Married Jewish female
seeks one person
who knows how to love country
without hating its inhabitants
who knows how to cradle
both extremes while standing
astride the middle.
Married Jewish female
whose marriage is only legal
in five states, who feels
as uncomfortable with
the Orthodox of her own kin
as she does with orthodox Christians
orthodox Muslims
orthodox capitalists
and orthodox secularists.
Married Jewish female
seeks a country
where the borders don't feel like prisons
where the talking heads
on the television
don't preach hatred
and mistrust.
Married Jewish female
seeks love.
It's hard enough
some days
to remain
a married Jewish female
without feeling the urge to
"fuck and run"
from arguments over whose turn it is
to change the cat litter
from arguments over which part of the population
deserves more funding
from attack ads
from bitter political debates
from a whole world.
Married Jewish female
seeks a home
Not a condominium or
a house or a mortgage
Not a rented space
from year to year
But a home
a place where my soul
can rest.


Bio:
I am a 30 something year old married queer woman living in Boston, MA.

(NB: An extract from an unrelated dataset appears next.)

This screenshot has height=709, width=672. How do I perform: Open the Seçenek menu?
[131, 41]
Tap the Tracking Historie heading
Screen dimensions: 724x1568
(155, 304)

I have been previously published in Fireweed, Concho River Review,
Labyrinth, Women’s Words, Woven, Sapphic Ink, Texas Observer, Word
Riot, Houston Literary Review, and two different anthologies. I have
performed in the now defunct Amazon Poetry Slam for many years and
recently had a ten minute play in the production Ten Tiny Shows in
Cambridge, MA. I currently have a poem coming out in January in voxpoetry.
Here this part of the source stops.